In recent years, Randstad and Adecco have suffered as a
result of France's record high unemployment of close to 3.4
million - the jobless rate is above 10 percent of the workforce
- and both have closed branches.
As firms cut costs, temporary staff are the first to go,
partly due to the rigid labour laws, but this inflexibility can
also translate into good business for the recruiters when things
start to pick up.
Between 2000 and 2012, official intentions to hire permanent
staff grew 4 percent, lower than a 14 percent rise for temporary
placements and a 76 percent surge for short-term contracts,
French Labour Ministry data shows.
A factor in the brightening outlook is the "CICE" government
tax credit. Launched in 2013 and sweetened this year, it
effectively cuts payroll taxes on the salaries of employees that
are at or just above the minimum wage, and the subsidy goes
straight on to the bottom line of staffing firms.
Some analysts see it helping the recruitment companies for
years to come. "The current scheme runs through 2016. But France
is full of subsidies, so there is a good chance it will be
extended thereafter," said Theodoor Gilissen's Versteeg.
Some investors remain cautious, with French business
activity still shrinking in July, although more slowly than
"It's an interesting theme, as the interim staffing business
is usually a leading indicator on economic recovery," said
Frederic Rozier, fund manager at Meeschaert in Paris.
"However, we haven't yet seen a significant impact of the
French job tax credit on the results of staffing companies, and
now with doubts rising again on the outlook for economic growth
in Europe and elsewhere, it might be too early to buy these
stocks," he added.
Shares of French-focused recruiter Synergie, whose
market value is much smaller than Adecco or Randstad's $9-$14
billion, are up 30 percent since the start of the year.

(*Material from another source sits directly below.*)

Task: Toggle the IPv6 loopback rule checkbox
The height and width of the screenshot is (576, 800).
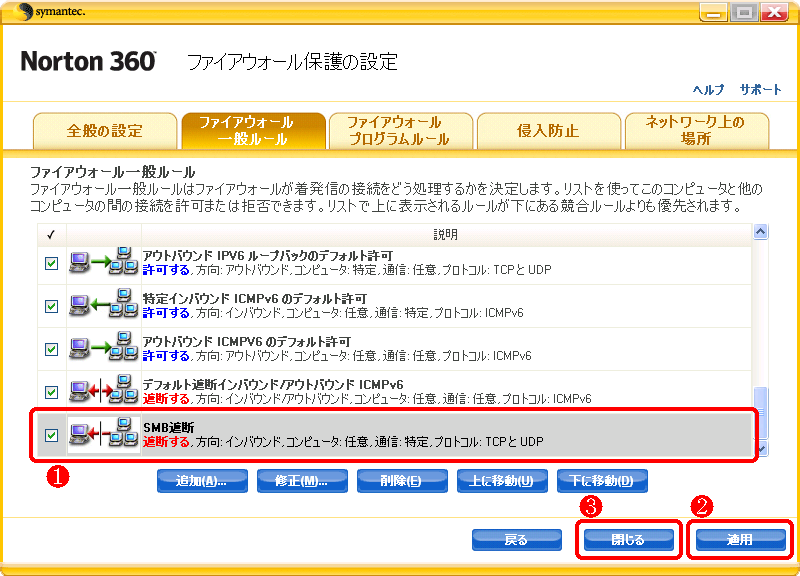Action: (x=51, y=264)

According to Thomson Reuters StarMine's "SmartEstimate",
which favours top-rated analysts, Randstad's earnings per share
are expected to grow 21.9 percent over the next 12 months, while
those of Adecco are forecast to be up 18.4 percent over the
Adecco trades at a forward price-to-earnings ratio of 13.44
and Randstad at 12.74. Both are lower than a median of 17.87 for
a basket of eight staffing stocks including Michael Page
and Hays, which are more exposed to a swifter economic
recovery in Britain.
In May, Adecco said CICE had contributed to a 230 basis
point increase in its French margins in the first quarter, while
Randstad said in April that the subsidy had similarly lifted its
first-quarter French margins by 200 basis points.
In addition to margin protection, Yasmina Barin, an analyst
at Swiss bank SYZ, said gradual recovery in the industrial
sector would also likely help revenue.
"We expect solid sales development for Adecco," said Barin.
"It should benefit from some inflexion in France, supported by
improving trends in cyclical sectors such as industrials."